The Kiwi’s gains near 0.5800 suggest bullish momentum, following a 1.39% daily increase

    by VT Markets
    /
    Apr 13, 2025

    The NZD/USD pair experienced a 1.39% increase on Friday, trading near 0.5800. The price remained in the mid-range between 0.56282 and 0.57656, indicating a positive short-term momentum.

    Short-term averages, including the 10-day exponential and simple moving averages around 0.56685 and 0.56688, support this upward trend. Nevertheless, the 200-day SMA at 0.58946 may restrict further growth.

    Support And Resistance Levels

    Support levels are identified at 0.57156, 0.57072, and 0.57068, while resistance levels are at 0.57479 and 0.58405. A close above 0.58946 could indicate a more sustained upward trend.

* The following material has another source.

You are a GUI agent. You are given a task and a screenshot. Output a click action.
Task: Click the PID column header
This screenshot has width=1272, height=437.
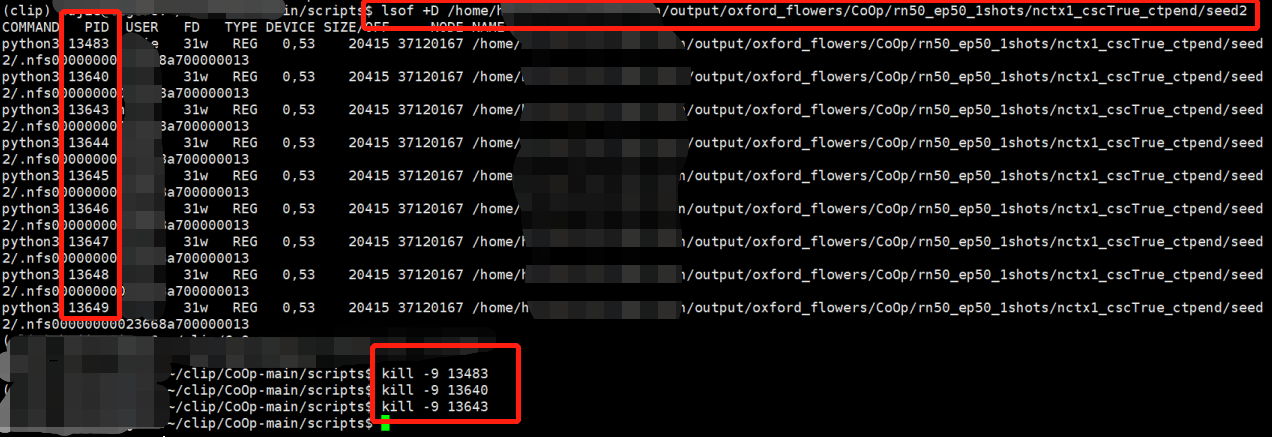[x=97, y=27]

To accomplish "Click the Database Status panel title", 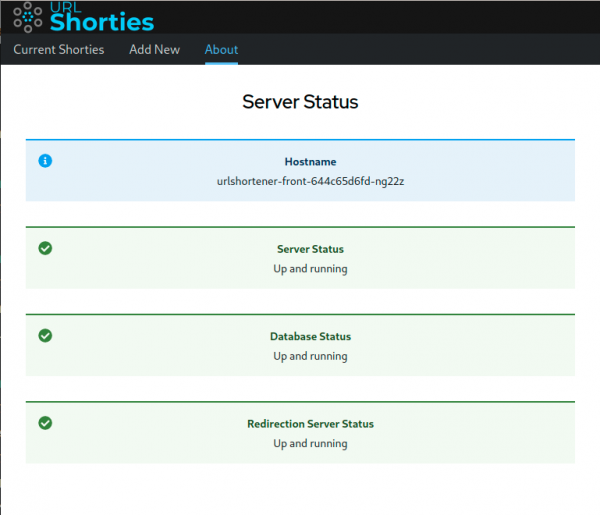I will pos(310,337).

    This recent 1.39% rise in NZD/USD suggests bullish sentiment over the short-term horizon, particularly as the pair continues holding above its short-term reference points. Sitting just under 0.5800, the pair now appears to be attempting a recovery within a defined trading bracket, placing some upward focus on what lies ahead over the next several sessions.

    That said, the 200-day simple moving average is now sitting like a barrier around 0.58946. It’s been a reliable measure of broader direction over time, and now acts as something of a line in the sand. Until the pair surpasses it on a sustained daily close, any move higher may still be met with fading near those levels. The recent bounce has gained encouragement from both the 10-day EMA and SMA, which are hovering just below 0.5670. These levels essentially confirm that momentum is attempting to stay long-biased—for now.

    There’s also a tight confluence of supports around 0.5707–0.5715. These price levels were tested during recent sessions and likely reflect pivot-type areas, where momentum either reignites upwards or pauses for breath. If those levels break down, then the upward rhythm may lose traction faster than expected.

    Potential Bullish Extension

    By contrast, if price activity pushes above 0.5840 on a daily closing basis—without giving much ground intraday—it could indicate that market participants are repositioning for a broader bullish extension. But here’s where it becomes practical for short-term positioning: most technical confirmation won’t arrive unless that 0.5894 level is closed above decisively. That means just touching it or probing intra-day likely won’t provide the same conviction.

    Traders should be wary of chasing near resistance, particularly in an environment where recent momentum has stemmed from relatively narrow price progressions. We continue to monitor how momentum indicators align on the lower timeframes, but the real test is whether consecutive highs can break with follow-through. Otherwise, a failed attempt near top-end levels could lead to swift mean reversion towards the mid-0.57s.

    Volatility remains moderate, so while lean positioning may favour upside attempts, overextension remains a risk unless volume steps in. The caution here lies in assuming momentum without clear signs of continuation. Given that, reactions to the next daily closures—and especially anything forming around the weekly finish—should shape the structure of short-dated derivatives around these key levels.